I have deployed a WebSocket service to Azure Container Apps, seemingly without issues at first glance. The service seems to work perfectly from the point of view of the client.
However, when looking at the logs of the container, it seems to be full of the following errors which keep repeating non-stop.
opening handshake failed
Traceback (most recent call last):
File "/usr/local/lib/python3.12/site-packages/websockets/http11.py", line 134, in parse
request_line = yield from parse_line(read_line)
^^^^^^^^^^^^^^^^^^^^^^^^^^^^^^^^
File "/usr/local/lib/python3.12/site-packages/websockets/http11.py", line 380, in parse_line
line = yield from read_line(MAX_LINE_LENGTH)
^^^^^^^^^^^^^^^^^^^^^^^^^^^^^^^^^^^^^
File "/usr/local/lib/python3.12/site-packages/websockets/streams.py", line 46, in read_line
raise EOFError(f"stream ends after {p} bytes, before end of line")
EOFError: stream ends after 0 bytes, before end of line
The above exception was the direct cause of the following exception:
Traceback (most recent call last):
File "/usr/local/lib/python3.12/site-packages/websockets/asyncio/server.py", line 353, in conn_handler
await connection.handshake(
File "/usr/local/lib/python3.12/site-packages/websockets/asyncio/server.py", line 204, in handshake
raise self.protocol.handshake_exc
File "/usr/local/lib/python3.12/site-packages/websockets/server.py", line 551, in parse
request = yield from Request.parse(
^^^^^^^^^^^^^^^^^^^^^^^^^
File "/usr/local/lib/python3.12/site-packages/websockets/http11.py", line 136, in parse
raise EOFError("connection closed while reading HTTP request line") from exc
EOFError: connection closed while reading HTTP request line
This is not an issue when the container runs locally on my machine.
My guess is that Azure Container Apps automatically calls some endpoint which is not supported by my WebSocket server, but I haven't been able to figure out what exactly and why. I would appreciate it if someone could point me in the right direction as to what I could change.
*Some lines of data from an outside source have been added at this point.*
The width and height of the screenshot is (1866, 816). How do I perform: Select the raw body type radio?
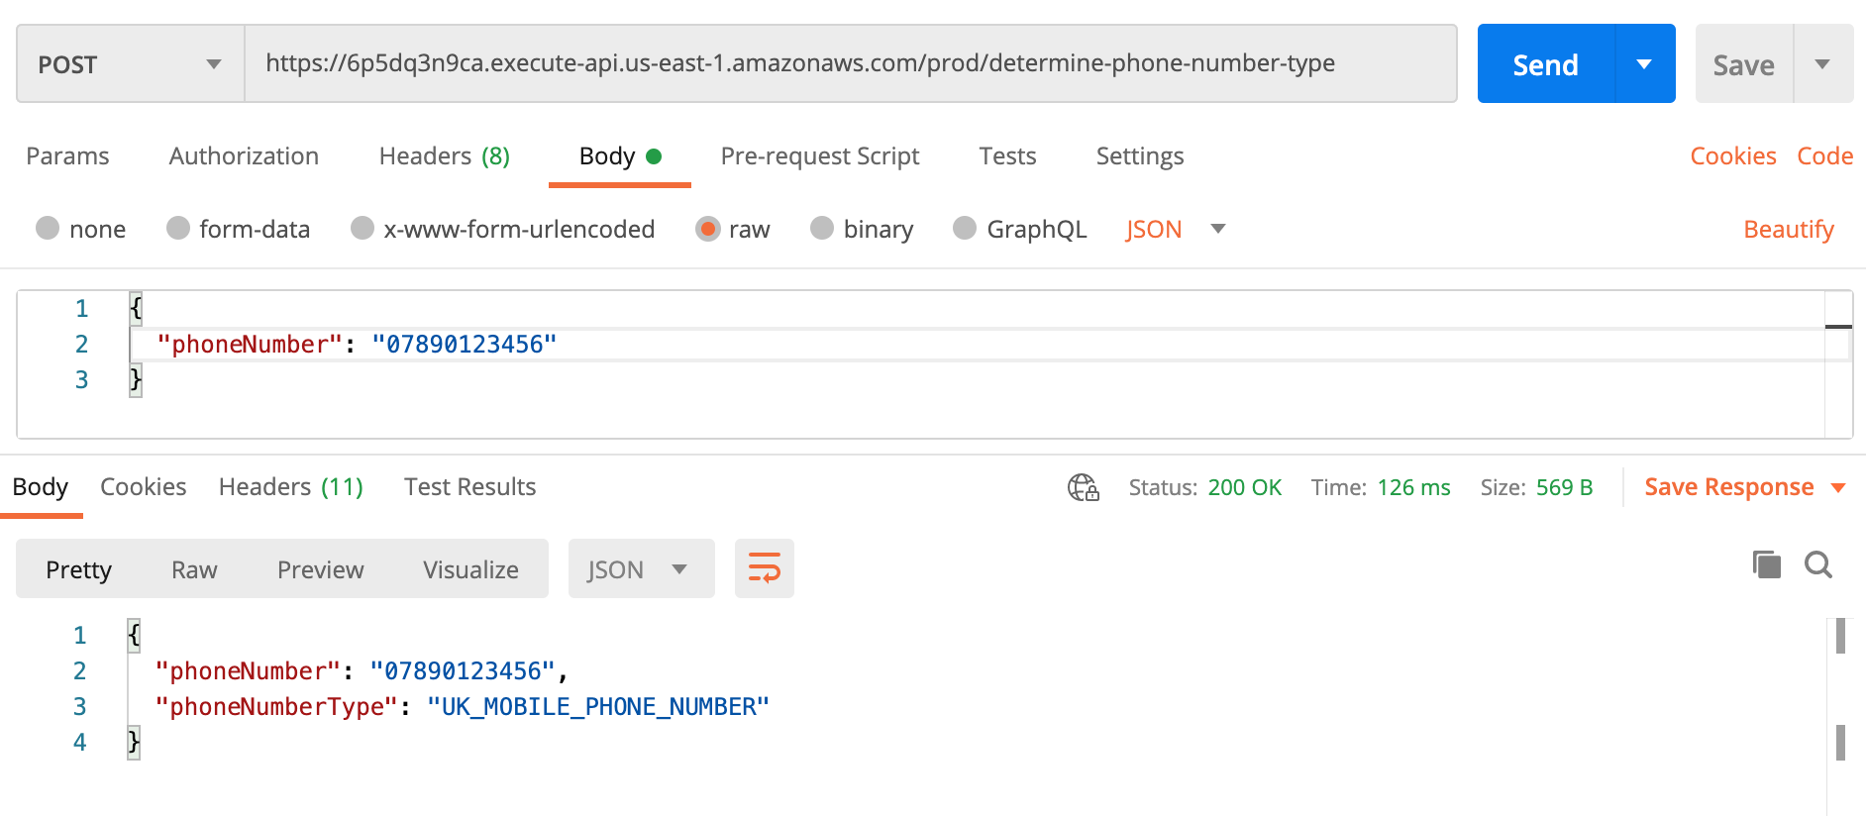tap(707, 229)
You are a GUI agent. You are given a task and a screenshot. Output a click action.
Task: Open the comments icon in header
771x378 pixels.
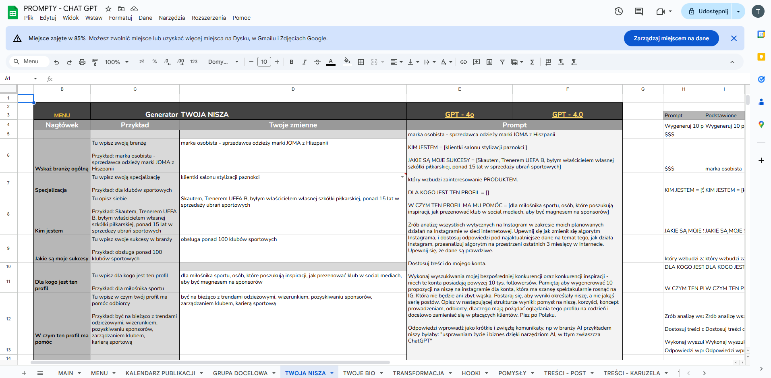(639, 11)
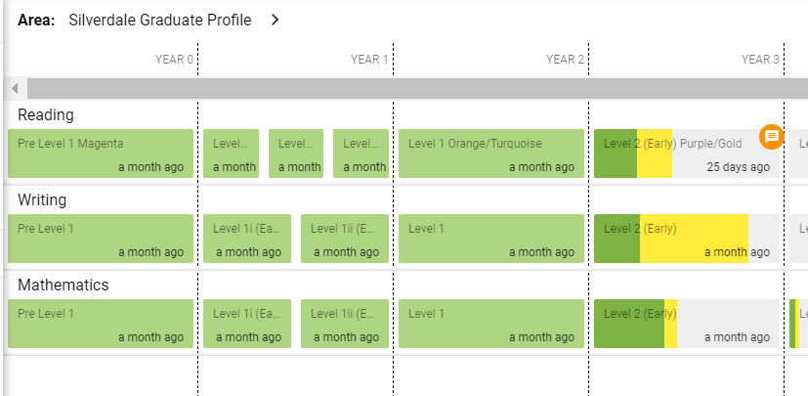
Task: Open the Mathematics Level 1 block
Action: pos(491,324)
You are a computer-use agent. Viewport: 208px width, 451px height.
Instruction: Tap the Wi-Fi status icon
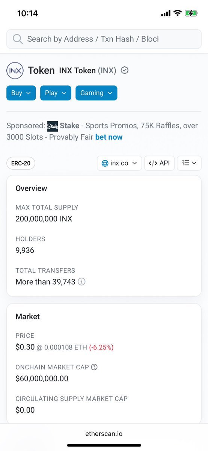[178, 13]
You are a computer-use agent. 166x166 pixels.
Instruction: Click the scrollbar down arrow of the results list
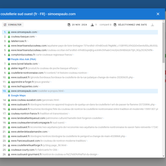pyautogui.click(x=163, y=156)
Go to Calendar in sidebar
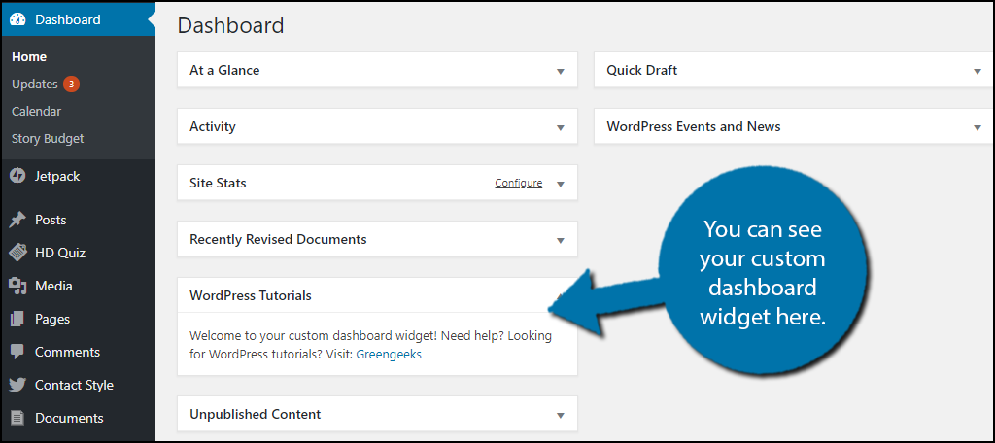This screenshot has width=995, height=443. tap(36, 111)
After going through the documentation of Azure Container Apps, I found the solution here: Health probes in Azure Container Apps.
It seems like when no specific health probes are defined for a container app, the probes are automatically and silently defined for you, even if they are not visible when looking at the configuration of your container app.
These default probes are:
Probe type | Default values |
---|---|
Startup | Protocol: TCP Port: ingress target port Timeout: 3 seconds Period: 1 second Initial delay: 1 second Success threshold: 1 Failure threshold: 240 |
Readiness | Protocol: TCP Port: ingress target port Timeout: 5 seconds Period: 5 seconds Initial delay: 3 seconds Success threshold: 1 Failure threshold: 48 |
Liveness | Protocol: TCP Port: ingress target port |
The issue here, is that the TCP request to the root path of the server will not work, and the liveness probe will never succeed.
The solution is simply to add support for a simple HTTP /health
endpoint to the server, which returns a 200 response. Then, it's necessary to explicitly define a liveness probe for the container using HTTP protocol, this new endpoint, and the correct port.
The liveness probe is required, and cannot be ignored, but setting it up in this way, will ensure that the logs are not cluttered with errors.